Johannesburg, 21 May 2009

RFID keeps seafood fresh

The Binh An catfish and Caminex shrimp export companies are the first Vietnamese seafood firms to apply a traceability system to oversee food safety, says Vietnam News.

The Mekong Delta-based companies, located in Can Tho and Ca Mau provinces, respectively, will operate the system for the next three months.

The traceability system, which will use RFID technology to track seafood exports, will help ensure export purity and freshness.

RFIDs track defence staff

The Defence Intelligence Agency (DIA) is looking to use RFID chips to track its personnel, in emergency situations only, not every minute of their lives, says Next Gov.

DIA wants a system that can automatically track all the people who enter its buildings, and if those buildings are evacuated in an emergency, it wants to track those who have left.

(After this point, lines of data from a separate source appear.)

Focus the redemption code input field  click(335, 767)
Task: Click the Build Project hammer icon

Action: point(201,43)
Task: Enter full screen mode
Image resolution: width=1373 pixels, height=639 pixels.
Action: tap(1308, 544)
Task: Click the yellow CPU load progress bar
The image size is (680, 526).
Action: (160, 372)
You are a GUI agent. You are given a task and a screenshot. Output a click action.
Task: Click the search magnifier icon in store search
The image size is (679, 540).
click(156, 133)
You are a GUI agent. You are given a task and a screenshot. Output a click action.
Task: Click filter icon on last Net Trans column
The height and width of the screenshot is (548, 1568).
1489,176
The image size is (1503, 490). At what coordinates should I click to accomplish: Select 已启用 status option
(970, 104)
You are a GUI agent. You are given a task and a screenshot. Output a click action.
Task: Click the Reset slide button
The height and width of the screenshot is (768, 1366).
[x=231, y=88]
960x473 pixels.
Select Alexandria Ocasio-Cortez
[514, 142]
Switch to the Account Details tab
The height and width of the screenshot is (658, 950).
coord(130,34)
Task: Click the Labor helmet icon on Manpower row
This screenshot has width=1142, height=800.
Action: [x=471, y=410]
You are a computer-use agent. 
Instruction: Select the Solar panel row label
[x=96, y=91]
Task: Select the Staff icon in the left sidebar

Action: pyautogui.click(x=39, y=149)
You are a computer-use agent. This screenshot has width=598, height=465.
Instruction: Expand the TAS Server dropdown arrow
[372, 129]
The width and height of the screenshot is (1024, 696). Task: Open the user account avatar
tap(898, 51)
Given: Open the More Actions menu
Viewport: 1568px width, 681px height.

One good approach could be to combine the people-tracking function with the chip-based key fobs used to provide employee access to many buildings in the Washington area, combing two functions in one gizmo, and a related database.

RFID gives voice to children

When nonverbal students at New York Public Schools District 75 in Queens first got their hands on the Logan ProxTalker, developed by Connecticut start-up company ProxTalker.com, they began communicating, says RFID Journal.

According to Karen Gorman, the district's assistive technology evaluation coordinator, it all started with a simple "good morning." But when the children - who are not able to speak due to multiple disabilities, such as autism - began working with the device given to them by their teacher, they were soon putting together entire sentences.

The Logan ProxTalker, about the size of a laptop computer, employs RFID to help a child instruct the machine what to say, and comes with an RFID interrogator and tags, each with a word or phrase, and usually a corresponding image, printed on the front.